-- Exercise prompt --
Whenever a picture appears, omit it, and set down everything else in the records exactly.

-- Task input --
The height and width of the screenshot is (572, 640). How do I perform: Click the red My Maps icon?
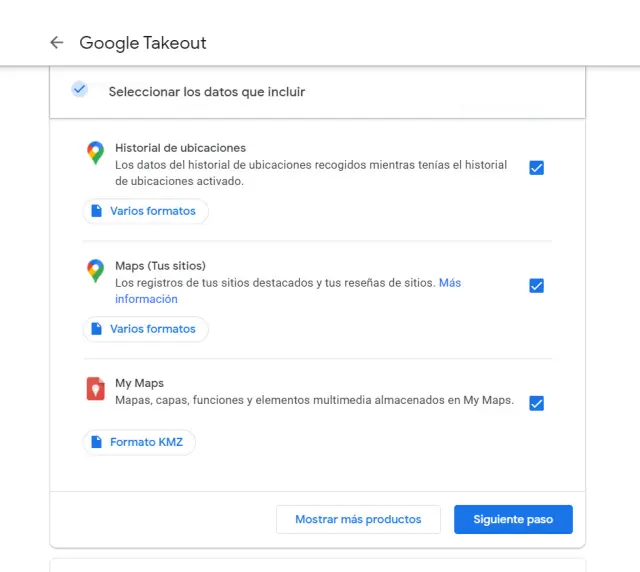(x=95, y=389)
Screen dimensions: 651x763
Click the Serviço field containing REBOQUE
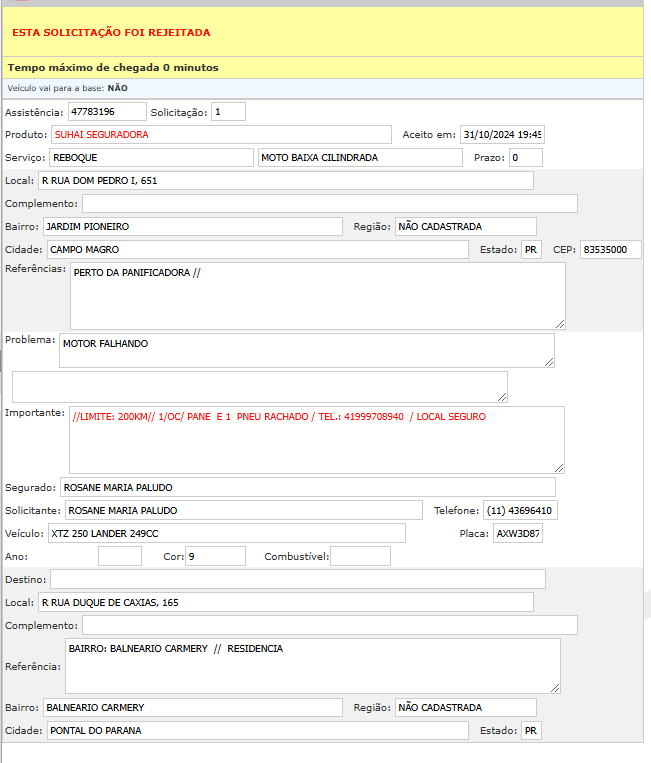[151, 158]
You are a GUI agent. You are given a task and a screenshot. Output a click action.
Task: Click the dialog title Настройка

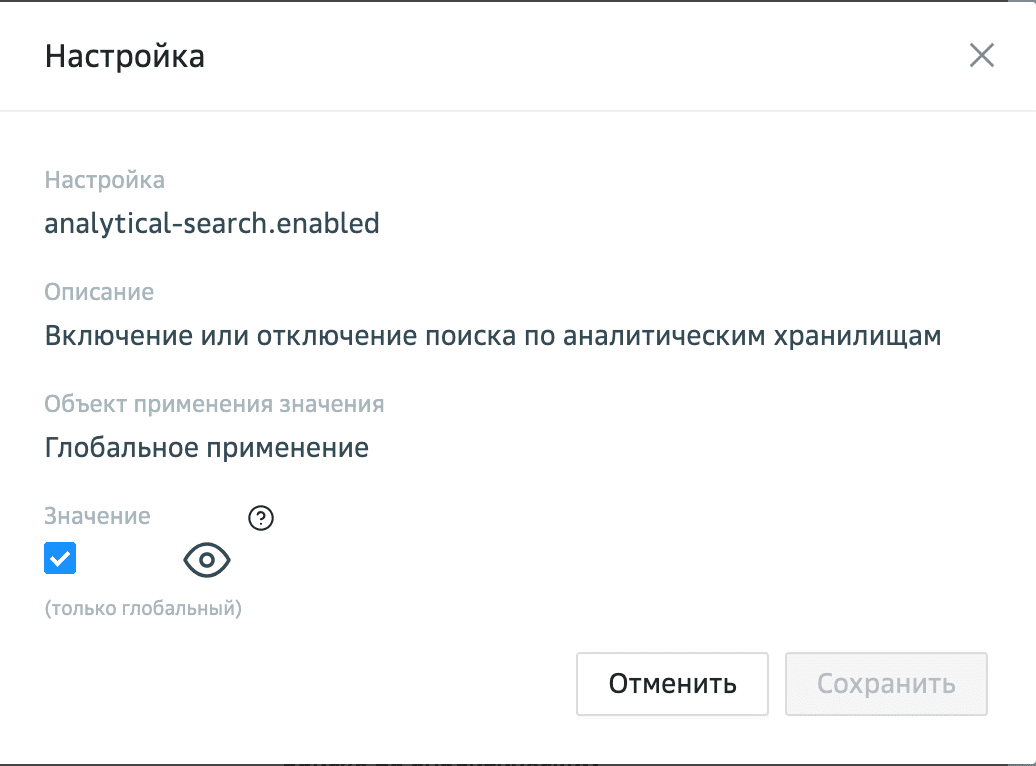click(125, 56)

-- Exercise output --
The height and width of the screenshot is (572, 640). How do I perform: Click the red My Maps icon?
(x=95, y=389)
Screen dimensions: 651x763
Click the Serviço field containing REBOQUE
[151, 158]
You are a GUI agent. You are given a task and a screenshot. Output a click action.
Task: Click the dialog title Настройка

click(125, 56)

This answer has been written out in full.